◆ WHAT TO PRODUCE
Take each line in the entries below that holds "agent" and show it.
(Beginning of RECORD EXCERPTS)
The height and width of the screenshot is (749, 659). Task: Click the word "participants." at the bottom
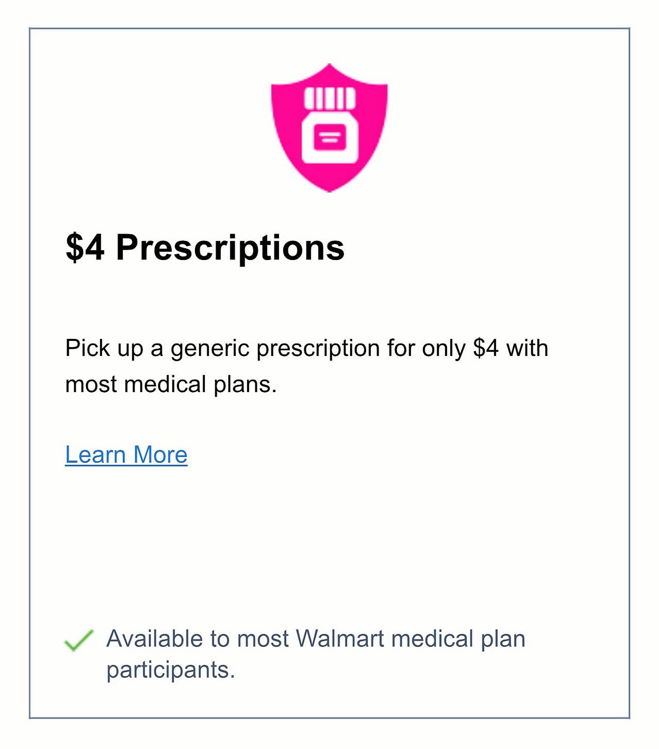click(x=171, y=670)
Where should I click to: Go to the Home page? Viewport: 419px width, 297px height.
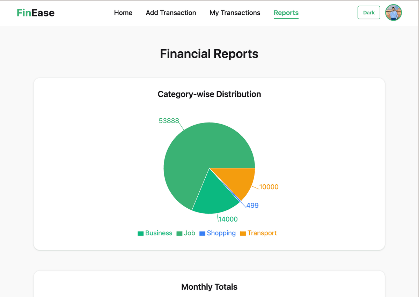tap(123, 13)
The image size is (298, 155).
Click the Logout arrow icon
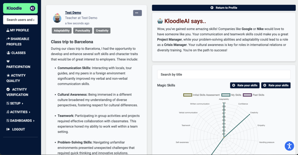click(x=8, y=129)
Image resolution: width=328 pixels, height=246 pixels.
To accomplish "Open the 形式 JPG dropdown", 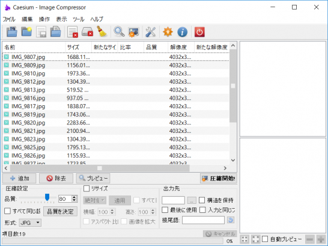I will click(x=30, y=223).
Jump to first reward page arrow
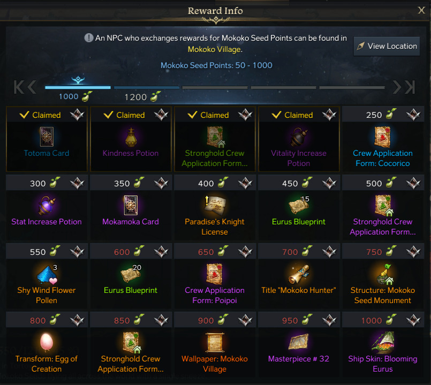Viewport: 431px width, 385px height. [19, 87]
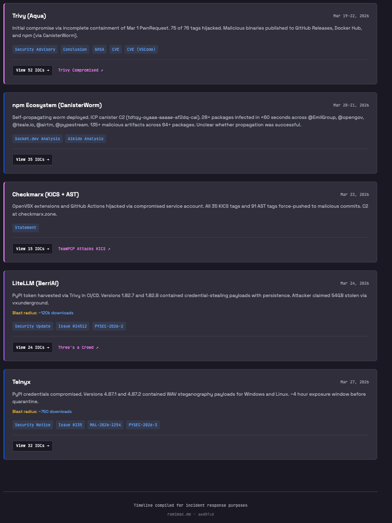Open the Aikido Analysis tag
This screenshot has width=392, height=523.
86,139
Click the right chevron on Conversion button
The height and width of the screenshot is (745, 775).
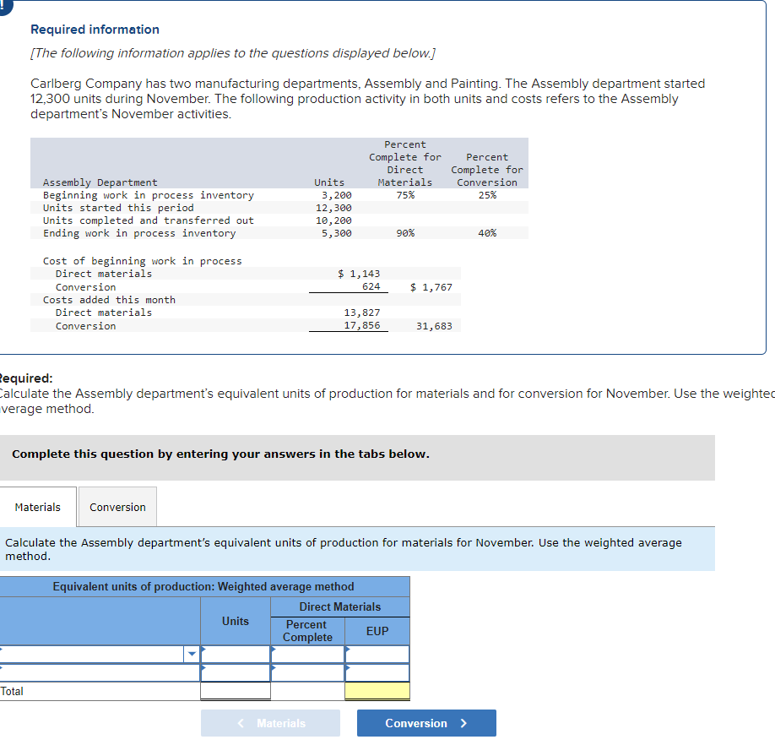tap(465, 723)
(End of RECORD EXCERPTS)
(Beginning of RECORD EXCERPTS)
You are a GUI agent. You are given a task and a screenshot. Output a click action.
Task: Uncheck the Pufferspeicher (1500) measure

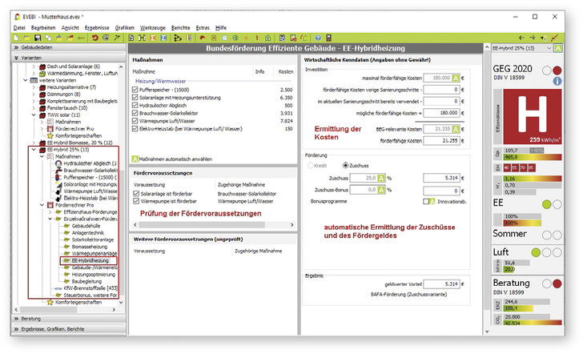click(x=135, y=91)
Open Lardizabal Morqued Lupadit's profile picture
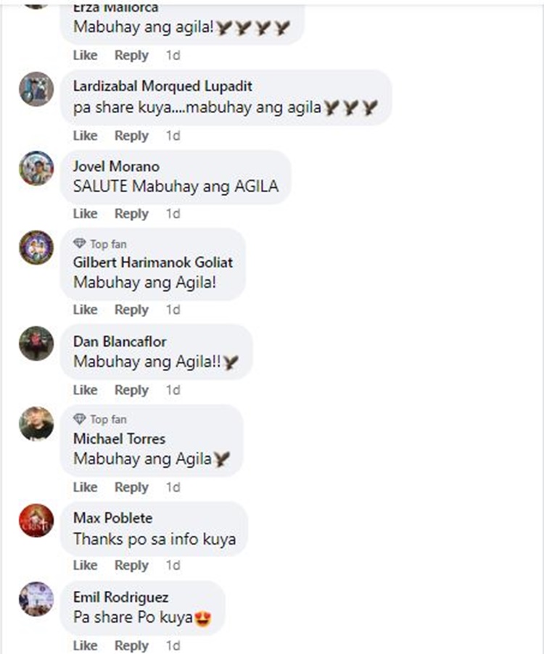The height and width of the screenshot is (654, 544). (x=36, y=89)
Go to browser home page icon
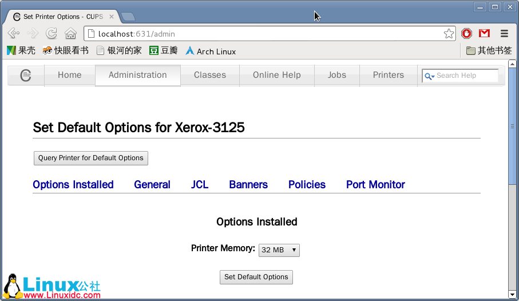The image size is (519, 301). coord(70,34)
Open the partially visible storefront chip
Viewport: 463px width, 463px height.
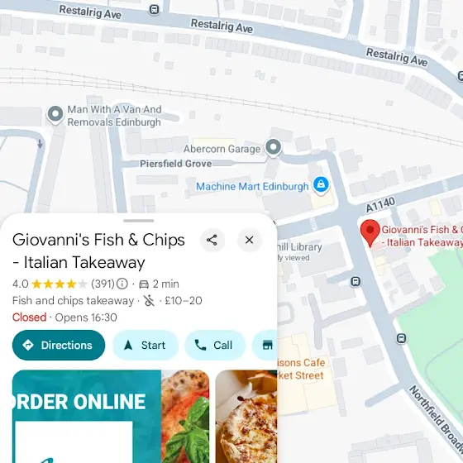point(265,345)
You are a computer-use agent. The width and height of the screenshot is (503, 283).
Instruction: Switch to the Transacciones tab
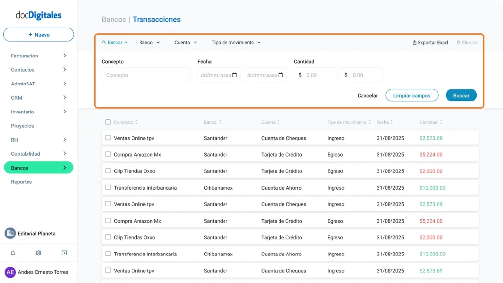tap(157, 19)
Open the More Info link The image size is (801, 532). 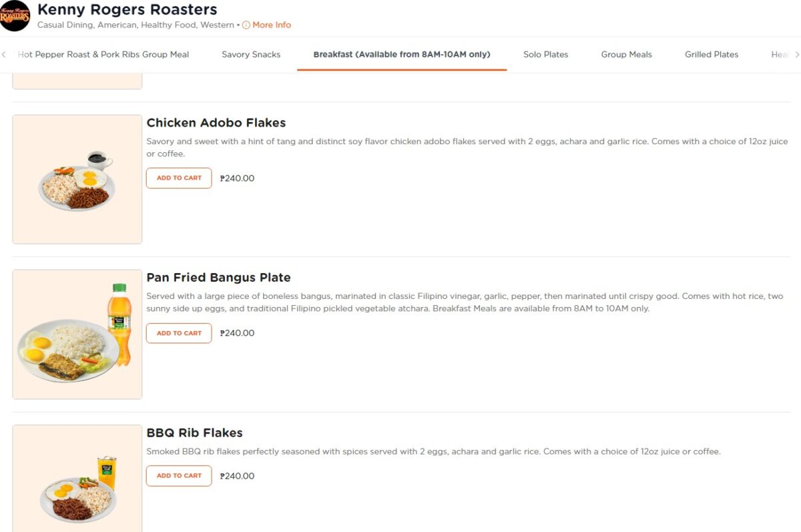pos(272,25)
(End of RECORD EXCERPTS)
◆ RESULT OF THE EXERCISE
You are a GUI agent. You are given a task and a screenshot. Output a click action.
You are a computer-use agent. The width and height of the screenshot is (503, 283).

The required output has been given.